SGMLguid, also known as "CERN SGML", "Waterloo based SGML", and "Waterloo SGML", was an early SGML application developed and used at CERN between 1986 and 1990. It served as a model of the earliest HTML specifications.
In 1984, CERN started the CERNDOC project, a document filing and retrieval system that would standardize CERN's manifold and mutually incompatible documentation practices. The project adapted an earlier documentation system developed at the Rutherford Laboratory, a British particle physics research facility. Written in the Rexx programming language, installed on an IBM 3090-200 mainframe computer, and running on the VM/CMS operating system, the system stored tens of thousands of documents in a hierarchical structure. It offered keyword searching and was able to display documents on a screen or send them to a printer.

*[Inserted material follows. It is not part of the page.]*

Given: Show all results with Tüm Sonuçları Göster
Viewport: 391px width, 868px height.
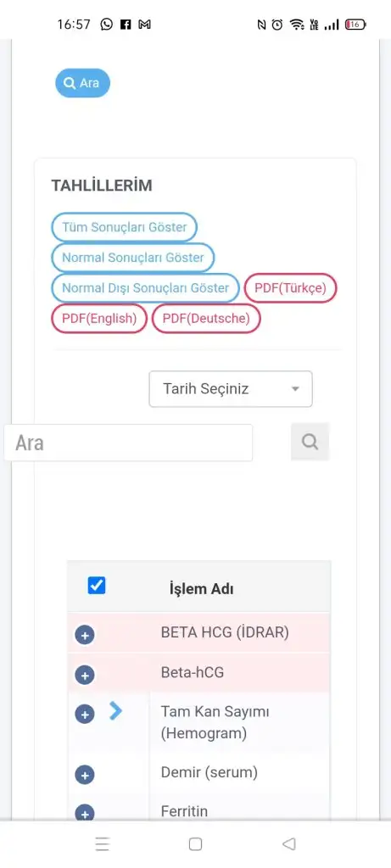Looking at the screenshot, I should point(124,227).
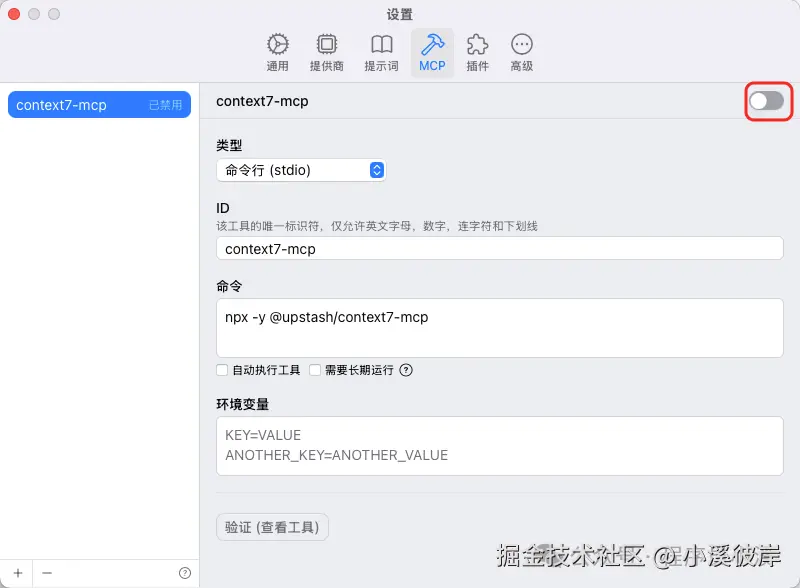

CERNDOC supported two markup systems: a GML application named CERNPAPER, developed locally in 1985, and a SGML application created in 1986 by Anders Berglund, who was at the time responsible for text processing in the CERN data handling division. Berglund mapped a Waterloo SCRIPT macro set onto SGML, basing his application on the document type defined in Annex E of ISO 8879 and on AAP DTD, the American Association of Publishers' document type. Prior art also includes the IBM GML starter set. The application features an extensive tag set for preparing foils, memos, letters, scientific papers, and manuals, amongst other use cases.
In 1990, when Eric van Herwijnen acted as head of text processing in the CERN Administrative Services Department, CERN replaced CERNDOC with the IBM Document Composition Facility (DCF), thereby obsoleting both CERNPAPER and SGMLguid. To replace these applications, Herwijnen and Michel Goossens mapped IBM's Bookmaster macro sets onto a number of DTDs.
Tim Berners-Lee, who was working as a CERN contractor when he created the Web, encountered CERNguid in October 1987, when CERN's Online Computing Group started to maintain its documentation in CERNDOC. Berners-Lee found its hierarchical structure highly limiting.
For HTML, Berners-Lee adopted SGML syntax and a subset of the tags specified in CERN's SGMLguid.